AVAILABLE DATA Start Marker
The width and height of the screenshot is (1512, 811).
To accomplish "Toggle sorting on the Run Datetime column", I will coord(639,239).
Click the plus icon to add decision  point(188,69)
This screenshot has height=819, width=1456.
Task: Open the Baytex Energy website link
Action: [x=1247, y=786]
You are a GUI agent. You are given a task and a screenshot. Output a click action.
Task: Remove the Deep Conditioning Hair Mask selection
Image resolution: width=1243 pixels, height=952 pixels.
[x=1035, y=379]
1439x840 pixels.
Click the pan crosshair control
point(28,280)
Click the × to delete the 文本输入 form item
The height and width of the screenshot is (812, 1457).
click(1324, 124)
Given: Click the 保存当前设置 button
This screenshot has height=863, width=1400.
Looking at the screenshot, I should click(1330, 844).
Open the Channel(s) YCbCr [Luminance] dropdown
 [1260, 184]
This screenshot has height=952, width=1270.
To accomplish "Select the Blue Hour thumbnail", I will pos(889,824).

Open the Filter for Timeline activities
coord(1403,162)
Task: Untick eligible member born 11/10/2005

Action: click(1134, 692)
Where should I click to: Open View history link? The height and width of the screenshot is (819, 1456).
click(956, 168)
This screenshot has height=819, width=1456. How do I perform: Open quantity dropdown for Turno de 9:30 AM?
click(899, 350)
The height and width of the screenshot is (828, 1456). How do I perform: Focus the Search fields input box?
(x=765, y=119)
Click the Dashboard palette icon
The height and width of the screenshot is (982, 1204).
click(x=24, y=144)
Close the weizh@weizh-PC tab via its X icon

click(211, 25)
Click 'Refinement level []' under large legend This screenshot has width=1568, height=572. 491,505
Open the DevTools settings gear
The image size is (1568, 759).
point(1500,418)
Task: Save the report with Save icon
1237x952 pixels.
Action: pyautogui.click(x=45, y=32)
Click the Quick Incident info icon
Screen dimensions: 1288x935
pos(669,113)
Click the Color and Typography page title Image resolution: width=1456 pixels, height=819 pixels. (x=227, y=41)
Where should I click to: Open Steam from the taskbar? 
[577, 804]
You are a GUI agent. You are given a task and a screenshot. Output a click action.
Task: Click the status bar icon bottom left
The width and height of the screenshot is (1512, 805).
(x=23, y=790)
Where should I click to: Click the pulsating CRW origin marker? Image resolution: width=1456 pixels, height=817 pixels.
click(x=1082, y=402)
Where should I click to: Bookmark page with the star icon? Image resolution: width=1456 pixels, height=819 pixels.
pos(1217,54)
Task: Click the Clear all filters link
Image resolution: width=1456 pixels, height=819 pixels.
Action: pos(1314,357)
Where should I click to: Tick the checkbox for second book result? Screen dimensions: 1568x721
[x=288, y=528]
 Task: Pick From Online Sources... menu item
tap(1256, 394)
AVAILABLE DATA End Marker
> [EXERCISE OBJECTIVE]: Exactly the lines from the line holding "Where should I click to: Open Steam" through the close of the listing above make up the answer; include nothing else.

> [EXERCISE RESULT]:
Where should I click to: Open Steam from the taskbar? 
[577, 804]
You are a GUI agent. You are given a task and a screenshot. Output a click action.
Task: Click the status bar icon bottom left
The width and height of the screenshot is (1512, 805).
(x=23, y=790)
Where should I click to: Click the pulsating CRW origin marker? Image resolution: width=1456 pixels, height=817 pixels.
click(x=1082, y=402)
Where should I click to: Bookmark page with the star icon? Image resolution: width=1456 pixels, height=819 pixels.
pos(1217,54)
Task: Click the Clear all filters link
Image resolution: width=1456 pixels, height=819 pixels.
Action: pos(1314,357)
Where should I click to: Tick the checkbox for second book result? Screen dimensions: 1568x721
[x=288, y=528]
 Task: Pick From Online Sources... menu item
tap(1256, 394)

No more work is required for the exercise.